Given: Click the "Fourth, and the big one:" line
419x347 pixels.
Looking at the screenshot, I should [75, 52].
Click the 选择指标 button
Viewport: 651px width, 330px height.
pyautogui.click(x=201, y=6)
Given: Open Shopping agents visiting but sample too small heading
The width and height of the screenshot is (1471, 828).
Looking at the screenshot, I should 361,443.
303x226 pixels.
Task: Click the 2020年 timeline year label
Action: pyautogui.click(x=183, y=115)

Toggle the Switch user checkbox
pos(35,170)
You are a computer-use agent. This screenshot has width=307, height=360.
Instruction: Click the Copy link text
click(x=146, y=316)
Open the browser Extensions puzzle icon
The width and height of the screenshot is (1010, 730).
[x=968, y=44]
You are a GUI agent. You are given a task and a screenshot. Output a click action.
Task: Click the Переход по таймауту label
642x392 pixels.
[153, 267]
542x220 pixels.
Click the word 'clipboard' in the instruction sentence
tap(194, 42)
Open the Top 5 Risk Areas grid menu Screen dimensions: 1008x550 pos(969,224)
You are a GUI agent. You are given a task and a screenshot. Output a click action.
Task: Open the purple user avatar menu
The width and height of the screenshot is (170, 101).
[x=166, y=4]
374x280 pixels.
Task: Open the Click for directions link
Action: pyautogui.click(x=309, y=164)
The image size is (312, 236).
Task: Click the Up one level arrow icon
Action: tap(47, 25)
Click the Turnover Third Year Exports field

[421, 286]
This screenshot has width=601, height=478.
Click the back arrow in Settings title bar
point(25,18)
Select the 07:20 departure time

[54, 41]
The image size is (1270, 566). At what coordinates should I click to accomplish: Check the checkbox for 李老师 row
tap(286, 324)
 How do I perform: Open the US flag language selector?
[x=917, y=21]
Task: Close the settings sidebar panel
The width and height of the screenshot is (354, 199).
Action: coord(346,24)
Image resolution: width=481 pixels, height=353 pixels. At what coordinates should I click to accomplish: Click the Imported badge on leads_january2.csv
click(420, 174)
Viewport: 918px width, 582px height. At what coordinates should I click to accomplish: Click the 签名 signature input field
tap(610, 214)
┄┄┄┄┄┄┄┄┄┄┄┄┄┄┄┄┄┄┄┄
# [DIRECTIONS]
Reproduce the listing above precisely.

# [ANSWER TO THE PROBLEM]
Given: Click the "Fourth, and the big one:" line
419x347 pixels.
Looking at the screenshot, I should [75, 52].
Click the 选择指标 button
Viewport: 651px width, 330px height.
pyautogui.click(x=201, y=6)
Given: Open Shopping agents visiting but sample too small heading
The width and height of the screenshot is (1471, 828).
Looking at the screenshot, I should 361,443.
303x226 pixels.
Task: Click the 2020年 timeline year label
Action: pyautogui.click(x=183, y=115)

Toggle the Switch user checkbox
pos(35,170)
You are a computer-use agent. This screenshot has width=307, height=360.
Instruction: Click the Copy link text
click(x=146, y=316)
Open the browser Extensions puzzle icon
The width and height of the screenshot is (1010, 730).
[x=968, y=44]
You are a GUI agent. You are given a task and a screenshot. Output a click action.
Task: Click the Переход по таймауту label
642x392 pixels.
[153, 267]
542x220 pixels.
Click the word 'clipboard' in the instruction sentence
tap(194, 42)
Open the Top 5 Risk Areas grid menu Screen dimensions: 1008x550 pos(969,224)
You are a GUI agent. You are given a task and a screenshot. Output a click action.
Task: Open the purple user avatar menu
The width and height of the screenshot is (170, 101).
[x=166, y=4]
374x280 pixels.
Task: Open the Click for directions link
Action: pyautogui.click(x=309, y=164)
The image size is (312, 236).
Task: Click the Up one level arrow icon
Action: tap(47, 25)
Click the Turnover Third Year Exports field

[421, 286]
This screenshot has width=601, height=478.
Click the back arrow in Settings title bar
point(25,18)
Select the 07:20 departure time

[54, 41]
The image size is (1270, 566). At what coordinates should I click to accomplish: Check the checkbox for 李老师 row
tap(286, 324)
 How do I perform: Open the US flag language selector?
[x=917, y=21]
Task: Close the settings sidebar panel
The width and height of the screenshot is (354, 199).
Action: coord(346,24)
Image resolution: width=481 pixels, height=353 pixels. At what coordinates should I click to accomplish: Click the Imported badge on leads_january2.csv
click(420, 174)
Viewport: 918px width, 582px height. At what coordinates should I click to accomplish: Click the 签名 signature input field
tap(610, 214)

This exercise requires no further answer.